As we worked out the implications for ourselves, we recognised that our colleagues in the film industry would not qualify for these grants because of the peculiar way HMRC classifies film crews. It seems that the government wants film crews to pay tax as if they are permanent workers, but fails to ensure that they obtain the advantages permanent workers should get (such as employment protection and support in times of crisis like right now). Most film crews go from one short term contract to another. People allowed to work under Schedule D (self employment) must be heads of department, thereby almost certainly over the £50K threshold to obtain government assistance. BECTU and APA are gathering information, and making an official protest to the treasury committee (March 30th) about this failure. Check their websites for more information.

Copy of Mr Holmes on Bedford Row FilmFixer
Mr Holmes filming on Bedford Row (c) FilmFixer

FilmFixer’s task right now is to plan for a very uncertain future. It’s clear that production will not return until the conditions are right. No Insurance will cover a production that cannot guarantee the safety of its cast and crew. The solution is extensive, cheap and accessible testing, so people can certify that they can work without passing on an infection. I have no idea how long it will take to get to this point, but that’s where we have to be.

When productions finally return to our streets, it’s likely there will be a sudden glut of work. The world will have watched everything bearable currently on the streaming platforms, the pent up demand for fresh content will be huge. It would be nice to think that producers and writers will have used this time to hone their scripts. Perhaps the practice of launching into production without actually having written the show might cease (or perhaps not). Locations will definitely be required, so our job is to be ready to return to normal service as quickly and efficiently as possible.

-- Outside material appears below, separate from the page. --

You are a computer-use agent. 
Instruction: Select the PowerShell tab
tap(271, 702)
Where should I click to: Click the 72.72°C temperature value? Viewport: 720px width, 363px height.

Our Loved Boy filming on Silwood Estate (c) FilmFixer

In conclusion, the film industry should use this time to rethink its relationship with the workers at the sharp end of production. Freelancers should not have to work under PAYE; they don’t get the benefits, so why should they pay the same as regular employees? If the UK film industry is going to expand and flourish, it needs to attract the best workers. In practice this means employers must offer their employees a decent quality of life, reasonable hours and occasional days off.